Two entities (Anthropic, Google), a relation (funded), a year (2021), an event (founding office).

Modelling options:

A relationship node that connects all the participants:

(event_1) -[:HAPPENED_IN]-> (2021)
(event_1) -[:INVOLVES]-> (Anthropic)
(event_1) -[:FUNDED_BY]-> (Google)
(event_1) -[:ESTABLISHED]-> (SF_office)

Multiple binary relationships with shared metadata — clutter; harder to query.

Reified n-ary relationships are how RDF/OWL handle this; property graphs increasingly adopt the same pattern.

Provenance

Where did this fact come from? Critical for any KG that ingests from multiple sources.

Patterns:

Provenance on edges: since, source, confidence, extraction_method, extracted_at.
Provenance graph: a separate graph layer linking facts to their sources, witnesses, derivation chains.

For agentic / RAG use cases, provenance is non-negotiable. Without it, you can't tell "the model said this from training data" from "the KG said this from a verified source."

Identity and equivalence

Same entity in different sources, or the same entity referred to differently:

owl:sameAs in RDF: declares two URIs refer to the same thing.
Entity resolution table in property graphs: maps source-specific IDs to canonical IDs.

This is also where the "open-world" vs "closed-world" assumption matters. Open world: absence of a fact doesn't mean it's false. Closed world: everything I haven't said is false. KGs typically operate open-world; SQL databases closed-world. Mismatching produces bugs.

Lightweight alternative patterns

For most teams in 2026 building a KG, the formal-ontology toolkit (OWL, RDF, SPARQL) is overkill. Lighter alternatives:

Schema as documentation

Document your KG's vocabulary in a wiki or schema-as-code (a Markdown file, a YAML schema, dbt docs).

node_types:
  Person:
    description: A natural person
    properties: [name, email, birth_year]
  Company:
    description: A legal entity
    properties: [name, founded_year, headquarters]
edge_types:
  WORKS_AT:
    description: Employment
    source: Person
    target: Company
    properties: [role, start_date, end_date]

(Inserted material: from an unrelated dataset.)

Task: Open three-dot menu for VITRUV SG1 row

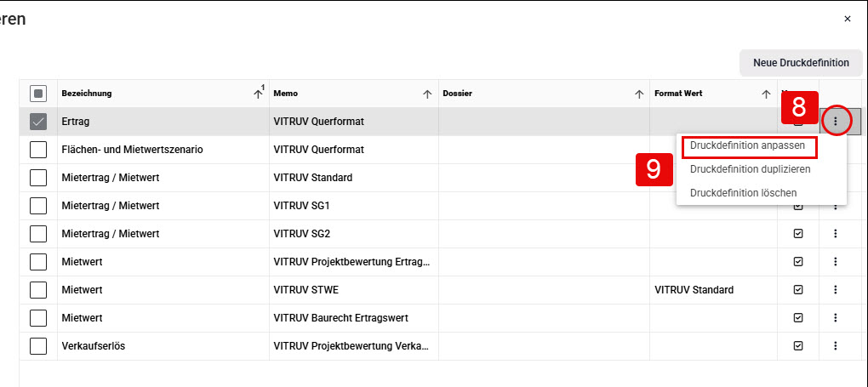Action: (x=836, y=206)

Enforced by code at ingestion. No reasoner required; constraints are concrete.

Schema validation

For structured KGs, validate insertions against the schema:

Allowed node types and properties.
Allowed edge types and source/target combinations.
Property type constraints.

Tools: pydantic for Python; JSON Schema; custom validators. Reject malformed data at insertion.

Light formal vocabulary

If you need some formal-ontology benefits without full RDF/OWL:

Use SKOS (Simple Knowledge Organization System) for taxonomies.
Adopt schema.org vocabulary for common entity types.
Use Wikidata IDs as a cross-reference for well-known entities.

This gives interoperability and shared vocabulary without committing to the full semantic-web stack.

Anti-patterns

Over-engineered class hierarchies. 12 levels of Thing → Object → ... → SmartphoneCase. The deeper the hierarchy, the less it helps.
Properties masquerading as classes. "RedCar" as a class instead of "Car with colour=red."
No provenance. Facts pour in from everywhere; no record of where; debugging is impossible.
Mixing time-varying and time-invariant facts without distinguishing. The CEO is time-varying; the founding year isn't.
Trying to model the world. Your domain is bounded; resist the urge to import every related concept.

Pragmatic recommendations

For a new KG project:

Start with a small, concrete schema. Five to ten node types; ten to fifteen edge types. Document each.
Use property graphs (not RDF) unless you have a specific reason. Easier; more tooling.
Adopt time, provenance, and confidence as edge properties. Standardise from day one.
Reuse vocabulary from existing schemas where applicable. Schema.org, Wikidata, domain-specific ontologies.
Validate at ingestion. Schema as code; reject malformed.
Iterate. The schema will evolve; design for additive change.

You'll have an ontology, just an informal one. That's usually enough.